[AIM OF THE TASK]: Copy the lines below word for word, from the first to the last.

[Rows of pointing data]
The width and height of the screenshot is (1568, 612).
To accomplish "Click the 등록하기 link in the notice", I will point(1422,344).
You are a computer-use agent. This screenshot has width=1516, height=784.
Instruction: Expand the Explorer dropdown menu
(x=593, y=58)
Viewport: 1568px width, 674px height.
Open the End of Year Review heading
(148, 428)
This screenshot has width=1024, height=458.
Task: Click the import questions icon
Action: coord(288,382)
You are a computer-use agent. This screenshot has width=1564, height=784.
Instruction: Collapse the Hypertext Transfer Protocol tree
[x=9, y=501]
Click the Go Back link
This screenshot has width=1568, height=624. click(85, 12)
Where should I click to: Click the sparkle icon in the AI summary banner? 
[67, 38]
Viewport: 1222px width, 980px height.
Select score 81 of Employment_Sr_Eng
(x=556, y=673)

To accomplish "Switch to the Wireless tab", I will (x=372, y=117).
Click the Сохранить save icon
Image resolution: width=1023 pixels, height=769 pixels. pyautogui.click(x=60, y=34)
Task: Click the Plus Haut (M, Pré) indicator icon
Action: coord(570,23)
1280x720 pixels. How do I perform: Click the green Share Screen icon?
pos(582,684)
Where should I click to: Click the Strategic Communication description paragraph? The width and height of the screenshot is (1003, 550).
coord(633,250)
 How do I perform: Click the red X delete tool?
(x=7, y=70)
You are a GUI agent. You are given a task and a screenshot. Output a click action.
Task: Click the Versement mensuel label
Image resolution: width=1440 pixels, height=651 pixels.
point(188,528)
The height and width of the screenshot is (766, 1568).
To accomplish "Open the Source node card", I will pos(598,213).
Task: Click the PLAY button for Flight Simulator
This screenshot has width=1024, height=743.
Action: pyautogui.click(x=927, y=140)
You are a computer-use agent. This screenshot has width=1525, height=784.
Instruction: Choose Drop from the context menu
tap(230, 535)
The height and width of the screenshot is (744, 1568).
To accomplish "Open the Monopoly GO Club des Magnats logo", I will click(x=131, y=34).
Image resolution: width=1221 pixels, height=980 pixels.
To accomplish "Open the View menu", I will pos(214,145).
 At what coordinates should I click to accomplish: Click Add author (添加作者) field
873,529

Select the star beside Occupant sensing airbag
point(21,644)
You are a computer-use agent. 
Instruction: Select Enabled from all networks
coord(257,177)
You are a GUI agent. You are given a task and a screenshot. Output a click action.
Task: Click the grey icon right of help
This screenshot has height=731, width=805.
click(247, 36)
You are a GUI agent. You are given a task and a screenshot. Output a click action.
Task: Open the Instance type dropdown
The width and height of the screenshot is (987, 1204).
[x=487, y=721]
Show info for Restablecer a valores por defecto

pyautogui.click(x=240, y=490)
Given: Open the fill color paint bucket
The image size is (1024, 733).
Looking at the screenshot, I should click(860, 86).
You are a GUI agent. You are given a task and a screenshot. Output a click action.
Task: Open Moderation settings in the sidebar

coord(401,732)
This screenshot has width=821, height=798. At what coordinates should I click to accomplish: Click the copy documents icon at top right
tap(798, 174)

[RIGHT ANSWER]:
The width and height of the screenshot is (1568, 612).
To accomplish "Click the 등록하기 link in the notice", I will point(1422,344).
You are a computer-use agent. This screenshot has width=1516, height=784.
Instruction: Expand the Explorer dropdown menu
(x=593, y=58)
Viewport: 1568px width, 674px height.
Open the End of Year Review heading
(148, 428)
This screenshot has width=1024, height=458.
Task: Click the import questions icon
Action: coord(288,382)
You are a computer-use agent. This screenshot has width=1564, height=784.
Instruction: Collapse the Hypertext Transfer Protocol tree
[x=9, y=501]
Click the Go Back link
This screenshot has width=1568, height=624. click(85, 12)
Where should I click to: Click the sparkle icon in the AI summary banner? 
[67, 38]
Viewport: 1222px width, 980px height.
Select score 81 of Employment_Sr_Eng
(x=556, y=673)

To accomplish "Switch to the Wireless tab", I will (x=372, y=117).
Click the Сохранить save icon
Image resolution: width=1023 pixels, height=769 pixels. pyautogui.click(x=60, y=34)
Task: Click the Plus Haut (M, Pré) indicator icon
Action: coord(570,23)
1280x720 pixels. How do I perform: Click the green Share Screen icon?
pos(582,684)
Where should I click to: Click the Strategic Communication description paragraph? The width and height of the screenshot is (1003, 550).
coord(633,250)
 How do I perform: Click the red X delete tool?
(x=7, y=70)
You are a GUI agent. You are given a task and a screenshot. Output a click action.
Task: Click the Versement mensuel label
Image resolution: width=1440 pixels, height=651 pixels.
point(188,528)
The height and width of the screenshot is (766, 1568).
To accomplish "Open the Source node card", I will pos(598,213).
Task: Click the PLAY button for Flight Simulator
This screenshot has width=1024, height=743.
Action: pyautogui.click(x=927, y=140)
You are a computer-use agent. This screenshot has width=1525, height=784.
Instruction: Choose Drop from the context menu
tap(230, 535)
The height and width of the screenshot is (744, 1568).
To accomplish "Open the Monopoly GO Club des Magnats logo", I will click(x=131, y=34).
Image resolution: width=1221 pixels, height=980 pixels.
To accomplish "Open the View menu", I will pos(214,145).
 At what coordinates should I click to accomplish: Click Add author (添加作者) field
873,529

Select the star beside Occupant sensing airbag
point(21,644)
You are a computer-use agent. 
Instruction: Select Enabled from all networks
coord(257,177)
You are a GUI agent. You are given a task and a screenshot. Output a click action.
Task: Click the grey icon right of help
This screenshot has height=731, width=805.
click(247, 36)
You are a GUI agent. You are given a task and a screenshot. Output a click action.
Task: Open the Instance type dropdown
The width and height of the screenshot is (987, 1204).
[x=487, y=721]
Show info for Restablecer a valores por defecto

pyautogui.click(x=240, y=490)
Given: Open the fill color paint bucket
The image size is (1024, 733).
Looking at the screenshot, I should click(860, 86).
You are a GUI agent. You are given a task and a screenshot. Output a click action.
Task: Open Moderation settings in the sidebar

coord(401,732)
This screenshot has width=821, height=798. At what coordinates should I click to accomplish: Click the copy documents icon at top right
tap(798, 174)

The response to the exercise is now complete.